- SOURCE MATERIAL
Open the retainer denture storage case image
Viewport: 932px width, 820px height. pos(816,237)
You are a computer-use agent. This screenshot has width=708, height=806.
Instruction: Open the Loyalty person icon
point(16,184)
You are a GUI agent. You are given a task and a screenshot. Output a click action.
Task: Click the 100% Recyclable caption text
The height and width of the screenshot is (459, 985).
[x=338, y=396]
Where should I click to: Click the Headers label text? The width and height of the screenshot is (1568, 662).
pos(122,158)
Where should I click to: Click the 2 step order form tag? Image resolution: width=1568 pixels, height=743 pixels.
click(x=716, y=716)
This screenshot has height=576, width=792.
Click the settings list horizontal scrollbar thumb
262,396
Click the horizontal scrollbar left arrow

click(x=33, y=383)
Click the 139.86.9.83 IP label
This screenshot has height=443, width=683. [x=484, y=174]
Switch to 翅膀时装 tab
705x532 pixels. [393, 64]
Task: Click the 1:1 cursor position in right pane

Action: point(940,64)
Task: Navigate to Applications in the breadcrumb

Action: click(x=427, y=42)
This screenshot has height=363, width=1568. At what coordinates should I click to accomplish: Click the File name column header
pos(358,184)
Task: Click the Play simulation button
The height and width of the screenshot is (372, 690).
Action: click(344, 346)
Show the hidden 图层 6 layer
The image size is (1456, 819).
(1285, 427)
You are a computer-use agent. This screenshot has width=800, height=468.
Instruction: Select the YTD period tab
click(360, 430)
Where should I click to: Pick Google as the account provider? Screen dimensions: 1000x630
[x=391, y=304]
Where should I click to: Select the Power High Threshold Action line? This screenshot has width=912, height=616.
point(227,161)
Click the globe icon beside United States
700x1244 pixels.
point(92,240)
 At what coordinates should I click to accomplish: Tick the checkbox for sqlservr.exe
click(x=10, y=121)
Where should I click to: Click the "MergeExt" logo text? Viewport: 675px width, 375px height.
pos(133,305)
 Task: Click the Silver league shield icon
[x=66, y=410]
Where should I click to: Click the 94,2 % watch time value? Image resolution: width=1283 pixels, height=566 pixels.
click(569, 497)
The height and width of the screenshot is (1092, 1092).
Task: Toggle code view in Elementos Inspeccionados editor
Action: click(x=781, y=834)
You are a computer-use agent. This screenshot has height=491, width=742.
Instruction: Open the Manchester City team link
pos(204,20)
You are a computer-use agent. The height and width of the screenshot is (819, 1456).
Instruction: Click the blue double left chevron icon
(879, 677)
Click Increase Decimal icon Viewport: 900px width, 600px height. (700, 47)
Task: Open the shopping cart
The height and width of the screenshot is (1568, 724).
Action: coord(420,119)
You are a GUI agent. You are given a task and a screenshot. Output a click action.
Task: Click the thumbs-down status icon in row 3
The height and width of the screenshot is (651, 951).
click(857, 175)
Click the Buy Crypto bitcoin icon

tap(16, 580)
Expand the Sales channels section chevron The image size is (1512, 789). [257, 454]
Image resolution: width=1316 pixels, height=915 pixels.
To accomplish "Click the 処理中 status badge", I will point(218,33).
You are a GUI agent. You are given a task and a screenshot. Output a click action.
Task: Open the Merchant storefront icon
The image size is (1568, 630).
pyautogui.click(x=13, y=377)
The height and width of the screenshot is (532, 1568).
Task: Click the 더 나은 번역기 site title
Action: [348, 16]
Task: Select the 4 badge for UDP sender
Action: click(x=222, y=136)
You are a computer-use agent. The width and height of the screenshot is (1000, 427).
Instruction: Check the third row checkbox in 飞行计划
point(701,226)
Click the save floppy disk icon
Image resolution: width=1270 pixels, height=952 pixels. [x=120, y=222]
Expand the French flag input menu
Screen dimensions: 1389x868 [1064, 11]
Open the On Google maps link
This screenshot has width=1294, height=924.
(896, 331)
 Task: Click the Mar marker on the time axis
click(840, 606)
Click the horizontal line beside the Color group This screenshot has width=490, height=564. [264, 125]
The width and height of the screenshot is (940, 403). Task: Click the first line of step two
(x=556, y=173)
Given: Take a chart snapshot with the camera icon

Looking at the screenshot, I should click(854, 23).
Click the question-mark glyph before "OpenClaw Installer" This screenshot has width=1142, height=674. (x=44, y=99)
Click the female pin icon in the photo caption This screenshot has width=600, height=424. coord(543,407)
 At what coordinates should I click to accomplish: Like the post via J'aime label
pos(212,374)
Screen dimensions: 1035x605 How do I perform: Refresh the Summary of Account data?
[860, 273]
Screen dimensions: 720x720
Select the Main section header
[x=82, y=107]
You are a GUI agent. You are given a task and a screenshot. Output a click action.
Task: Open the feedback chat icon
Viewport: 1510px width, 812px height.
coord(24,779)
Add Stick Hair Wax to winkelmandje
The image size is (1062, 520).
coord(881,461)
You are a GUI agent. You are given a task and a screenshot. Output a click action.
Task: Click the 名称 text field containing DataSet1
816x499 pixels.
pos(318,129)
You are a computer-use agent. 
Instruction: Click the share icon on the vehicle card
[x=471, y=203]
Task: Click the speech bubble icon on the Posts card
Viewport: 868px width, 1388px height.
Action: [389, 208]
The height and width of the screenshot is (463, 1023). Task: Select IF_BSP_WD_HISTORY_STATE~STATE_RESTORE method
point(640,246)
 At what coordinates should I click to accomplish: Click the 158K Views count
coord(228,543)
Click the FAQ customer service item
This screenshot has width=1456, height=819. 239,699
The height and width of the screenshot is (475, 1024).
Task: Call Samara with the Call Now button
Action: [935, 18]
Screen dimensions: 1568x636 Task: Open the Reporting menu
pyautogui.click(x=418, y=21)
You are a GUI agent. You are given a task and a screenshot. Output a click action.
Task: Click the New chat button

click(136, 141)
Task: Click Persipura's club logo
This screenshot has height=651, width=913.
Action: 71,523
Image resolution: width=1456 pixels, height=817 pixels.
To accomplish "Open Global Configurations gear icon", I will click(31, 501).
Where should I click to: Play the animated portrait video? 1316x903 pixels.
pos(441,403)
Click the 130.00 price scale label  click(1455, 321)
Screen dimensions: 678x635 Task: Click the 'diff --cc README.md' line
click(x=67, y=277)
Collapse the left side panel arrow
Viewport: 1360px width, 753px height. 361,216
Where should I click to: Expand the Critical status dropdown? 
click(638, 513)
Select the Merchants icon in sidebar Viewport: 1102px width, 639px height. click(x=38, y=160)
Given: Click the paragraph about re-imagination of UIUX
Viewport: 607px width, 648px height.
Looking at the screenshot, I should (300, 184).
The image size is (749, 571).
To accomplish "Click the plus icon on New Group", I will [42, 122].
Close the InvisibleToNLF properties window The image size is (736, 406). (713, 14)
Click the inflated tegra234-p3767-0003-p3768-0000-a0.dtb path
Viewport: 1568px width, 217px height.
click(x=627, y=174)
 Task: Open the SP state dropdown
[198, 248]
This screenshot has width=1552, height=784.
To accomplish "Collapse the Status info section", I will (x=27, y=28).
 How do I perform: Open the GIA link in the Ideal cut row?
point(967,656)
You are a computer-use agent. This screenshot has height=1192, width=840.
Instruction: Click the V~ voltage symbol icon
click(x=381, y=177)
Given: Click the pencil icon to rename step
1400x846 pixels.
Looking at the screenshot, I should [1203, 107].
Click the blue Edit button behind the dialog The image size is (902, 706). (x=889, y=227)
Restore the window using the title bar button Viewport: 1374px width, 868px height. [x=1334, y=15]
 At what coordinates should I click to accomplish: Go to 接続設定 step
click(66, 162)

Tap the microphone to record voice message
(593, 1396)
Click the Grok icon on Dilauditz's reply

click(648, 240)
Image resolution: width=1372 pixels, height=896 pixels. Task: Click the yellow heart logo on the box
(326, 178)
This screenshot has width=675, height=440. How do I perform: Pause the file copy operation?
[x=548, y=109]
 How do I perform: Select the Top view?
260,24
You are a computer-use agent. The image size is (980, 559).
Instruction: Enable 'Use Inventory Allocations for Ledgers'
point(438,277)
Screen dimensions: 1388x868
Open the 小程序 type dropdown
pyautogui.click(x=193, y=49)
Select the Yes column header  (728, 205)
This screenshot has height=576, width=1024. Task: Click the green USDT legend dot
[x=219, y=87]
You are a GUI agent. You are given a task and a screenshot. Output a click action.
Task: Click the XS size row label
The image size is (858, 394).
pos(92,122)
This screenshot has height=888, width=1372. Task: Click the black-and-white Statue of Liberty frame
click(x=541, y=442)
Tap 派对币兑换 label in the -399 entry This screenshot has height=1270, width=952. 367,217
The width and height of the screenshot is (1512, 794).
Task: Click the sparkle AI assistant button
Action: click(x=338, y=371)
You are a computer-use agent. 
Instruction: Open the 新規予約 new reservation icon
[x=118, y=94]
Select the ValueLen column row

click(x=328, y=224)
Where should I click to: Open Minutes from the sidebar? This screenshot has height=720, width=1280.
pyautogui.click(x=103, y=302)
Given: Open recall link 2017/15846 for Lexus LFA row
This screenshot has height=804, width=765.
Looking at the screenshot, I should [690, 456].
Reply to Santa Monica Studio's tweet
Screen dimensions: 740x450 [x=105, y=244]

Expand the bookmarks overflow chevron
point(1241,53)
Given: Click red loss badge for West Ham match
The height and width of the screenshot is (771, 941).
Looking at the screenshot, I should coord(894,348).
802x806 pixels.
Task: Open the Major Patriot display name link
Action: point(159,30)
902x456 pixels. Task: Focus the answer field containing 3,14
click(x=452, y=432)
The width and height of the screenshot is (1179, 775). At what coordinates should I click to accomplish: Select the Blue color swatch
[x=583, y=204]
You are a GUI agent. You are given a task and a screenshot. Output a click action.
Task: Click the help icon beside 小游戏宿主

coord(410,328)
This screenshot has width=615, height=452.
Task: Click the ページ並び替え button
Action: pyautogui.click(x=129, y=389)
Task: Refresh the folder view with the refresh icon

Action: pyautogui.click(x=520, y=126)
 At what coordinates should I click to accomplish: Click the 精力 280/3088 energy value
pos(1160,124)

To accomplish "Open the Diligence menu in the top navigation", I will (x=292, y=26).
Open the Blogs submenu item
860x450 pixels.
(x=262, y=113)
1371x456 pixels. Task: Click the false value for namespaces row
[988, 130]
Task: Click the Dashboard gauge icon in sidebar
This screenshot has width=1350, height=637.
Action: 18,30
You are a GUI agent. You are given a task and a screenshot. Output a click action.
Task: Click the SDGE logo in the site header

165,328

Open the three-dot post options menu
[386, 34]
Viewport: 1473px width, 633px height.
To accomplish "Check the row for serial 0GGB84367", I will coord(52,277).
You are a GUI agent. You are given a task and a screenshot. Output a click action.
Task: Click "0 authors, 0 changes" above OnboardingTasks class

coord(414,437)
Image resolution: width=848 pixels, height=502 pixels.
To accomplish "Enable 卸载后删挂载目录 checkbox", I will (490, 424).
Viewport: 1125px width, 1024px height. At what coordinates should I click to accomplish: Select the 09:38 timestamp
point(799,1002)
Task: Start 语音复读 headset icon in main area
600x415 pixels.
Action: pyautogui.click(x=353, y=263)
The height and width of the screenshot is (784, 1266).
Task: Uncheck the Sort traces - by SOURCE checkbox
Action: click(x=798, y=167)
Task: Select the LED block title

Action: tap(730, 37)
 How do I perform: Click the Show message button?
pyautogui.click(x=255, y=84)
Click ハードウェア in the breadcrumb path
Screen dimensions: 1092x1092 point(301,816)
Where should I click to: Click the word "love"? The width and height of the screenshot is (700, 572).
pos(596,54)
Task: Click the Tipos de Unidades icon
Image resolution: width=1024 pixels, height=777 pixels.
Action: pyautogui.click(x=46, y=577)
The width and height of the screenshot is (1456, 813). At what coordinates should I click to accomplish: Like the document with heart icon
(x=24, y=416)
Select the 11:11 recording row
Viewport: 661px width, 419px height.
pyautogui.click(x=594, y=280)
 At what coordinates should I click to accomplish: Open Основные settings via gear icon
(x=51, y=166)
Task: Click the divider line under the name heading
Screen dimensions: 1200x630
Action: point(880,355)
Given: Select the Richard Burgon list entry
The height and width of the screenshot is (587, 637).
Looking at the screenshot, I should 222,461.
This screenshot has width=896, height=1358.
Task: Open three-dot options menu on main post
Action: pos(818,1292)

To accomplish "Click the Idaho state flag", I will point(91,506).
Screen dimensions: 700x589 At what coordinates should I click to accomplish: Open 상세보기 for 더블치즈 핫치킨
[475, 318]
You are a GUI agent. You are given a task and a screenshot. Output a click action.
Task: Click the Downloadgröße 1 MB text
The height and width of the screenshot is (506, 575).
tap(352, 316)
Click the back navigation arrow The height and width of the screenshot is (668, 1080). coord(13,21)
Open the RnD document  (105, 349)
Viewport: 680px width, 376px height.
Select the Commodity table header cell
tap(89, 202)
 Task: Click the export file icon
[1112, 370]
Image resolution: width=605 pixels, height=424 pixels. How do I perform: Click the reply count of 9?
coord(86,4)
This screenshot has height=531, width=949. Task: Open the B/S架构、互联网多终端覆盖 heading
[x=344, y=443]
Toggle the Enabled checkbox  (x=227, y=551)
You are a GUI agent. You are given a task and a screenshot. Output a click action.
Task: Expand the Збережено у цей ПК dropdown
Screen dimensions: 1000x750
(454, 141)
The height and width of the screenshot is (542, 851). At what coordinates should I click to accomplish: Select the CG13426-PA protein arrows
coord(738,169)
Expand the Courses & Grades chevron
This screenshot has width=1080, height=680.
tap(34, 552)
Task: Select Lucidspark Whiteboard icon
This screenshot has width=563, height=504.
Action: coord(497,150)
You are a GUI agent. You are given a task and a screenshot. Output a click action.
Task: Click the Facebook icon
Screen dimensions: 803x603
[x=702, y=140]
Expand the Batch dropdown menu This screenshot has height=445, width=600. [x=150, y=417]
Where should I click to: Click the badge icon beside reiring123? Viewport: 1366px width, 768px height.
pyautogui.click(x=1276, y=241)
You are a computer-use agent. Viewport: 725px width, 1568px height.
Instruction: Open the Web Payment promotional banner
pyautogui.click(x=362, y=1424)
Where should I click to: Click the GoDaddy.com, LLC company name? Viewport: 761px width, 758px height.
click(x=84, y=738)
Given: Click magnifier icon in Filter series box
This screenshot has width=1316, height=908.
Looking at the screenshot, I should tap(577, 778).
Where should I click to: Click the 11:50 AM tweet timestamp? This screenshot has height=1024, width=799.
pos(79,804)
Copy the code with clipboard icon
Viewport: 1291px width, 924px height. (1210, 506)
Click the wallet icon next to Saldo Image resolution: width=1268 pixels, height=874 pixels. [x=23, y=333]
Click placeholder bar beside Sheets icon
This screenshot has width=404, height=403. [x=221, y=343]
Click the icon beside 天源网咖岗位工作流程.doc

- BRIEF
Scan the material above and copy every line that holds the string "computer".

- SOLUTION
You are a computer-use agent. This screenshot has width=708, height=806.
You are a computer-use agent. This screenshot has width=800, height=468.
You are a computer-use agent. This screenshot has height=491, width=742.
You are a computer-use agent. The height and width of the screenshot is (819, 1456).
You are a computer-use agent. The width and height of the screenshot is (1000, 427).
You are a computer-use agent. 
You are a computer-use agent. This screenshot has height=1192, width=840.
You are a computer-use agent. The image size is (980, 559).
You are a computer-use agent. 
You are a computer-use agent. Viewport: 725px width, 1568px height.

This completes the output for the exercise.